Das pessoas. Sem duvida que a Universidade do Porto é uma instituição muito dinâmica, multidisciplinar e com um excelente reconhecimento internacional, mas são as pessoas que constroem a Instituição.

– De que menos gosta na Universidade do Porto?

Quando a burocracia ultrapassa o bom senso.

– Uma ideia para melhorar a Universidade do Porto?

Posso dar duas? A primeira estaria diretamente relacionada com investigação e a outra seria mais abstrata. A primeira seria a formação de uma base de dados atualizada de fontes de financiamento para projetos de investigação, contendo datas previstas de abertura de concursos, de modo que os investigadores pudessem programar as suas tarefas com um ano de antecedência.

A segunda seria implementar um programa de intercâmbio de visitas para  investigadores e professores da UP, onde cada um poderia desempenhar um papel de visitante ou anfitrião. Este tipo de iniciativa poderia ajudar a por em contacto áreas afastadas do conhecimento, favorecendo o aparecimento de ideias criativas. Acho que as novas ideias aparecem, mais que nada, pela “recombinação” de ideias preexistentes.

– Como prefere passar os tempos livres?

Atualmente desfruto muito de fazer longas viagens de mota em busca de paisagens bonitas e tranquilas.

– Um livro preferido?


Esta é difícil! Vou ser mais abrangente, vou escolher escritores. Fernando Pessoa em dias de chuva e António Ramos Rosa em dias de sol.

– Um disco/músico preferido?


Um grupo de referência seria The Smashing Pumpkins. Actualmente estou a gostar muito do trabalho dos portugueses Linda Martini.

– Um prato preferido?


Um prato de Rojões acompanhado com um bom vinho maduro tinto.

– Um filme preferido?


Blade Runner, de Ridley Scott. Por varias razões, primeiro porque sou fã de ficção cientifica, depois porque este filme aborda a bioengenharia e finalmente porque depois de toda a ação que se desenrola durante o filme, há o despertar de perguntas muito pertinentes sobre a Consciência.

– Uma viagem de sonho (realizada ou por realizar)?

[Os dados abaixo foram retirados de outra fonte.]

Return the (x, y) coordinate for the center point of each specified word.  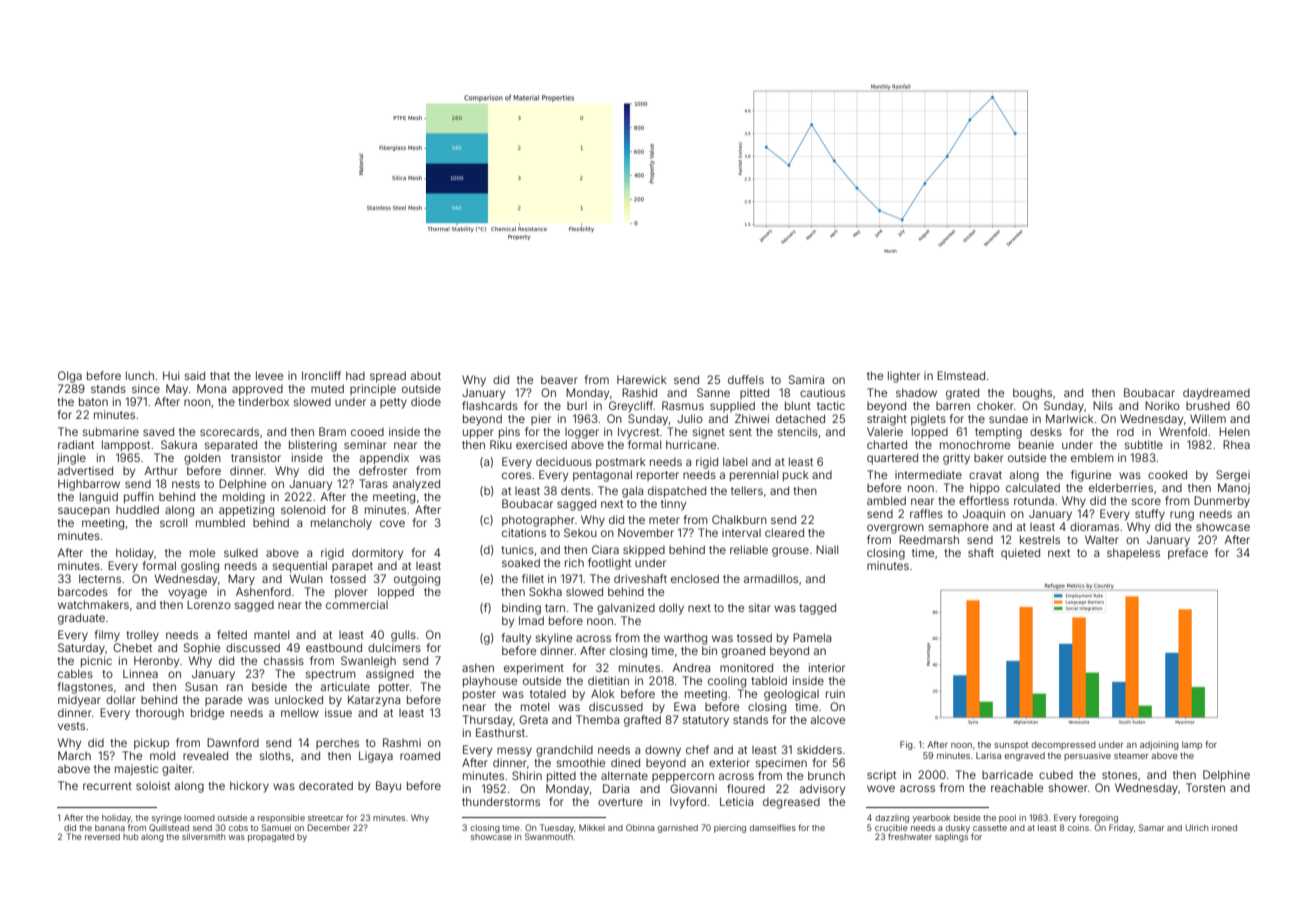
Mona (211, 388)
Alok (603, 693)
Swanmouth (549, 836)
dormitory (377, 554)
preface (1188, 553)
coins (1078, 827)
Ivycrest (638, 433)
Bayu (388, 787)
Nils (1103, 405)
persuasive (1087, 756)
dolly (671, 609)
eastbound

Como destino, teria de ser algum sitio tranquilo. Bom, relativamente a uma viagem de sonho… vamos sonhar com algo grande e épico, que tal uma viagem até Marte?

– Um objetivo de vida?

Aprender.

– Uma inspiração? (pessoa, livro, situação…)

O poema If de Rudyard Kipling.

– O projeto da sua vida…

Compreender um pouco melhor os mecanismos genéticos que determinam a identidade e função das células num organismo vivo.

-Uma ideia para promover a investigação portuguesa a nível internacional?

Realmente o que está a faltar hoje em dia é mais financiamento e estabilidade para os grupos de investigação. Financiamento e estabilidade têm de andar a par, sem financiamento não se pode desenvolver projetos, sem estabilidade os projetos que se desenvolvem são menos produtivos. Portanto, hoje em dia, o melhor modo de promover a investigação portuguesa a nível internacional será mesmo dar-nos meios para desenvolver projetos excecionais.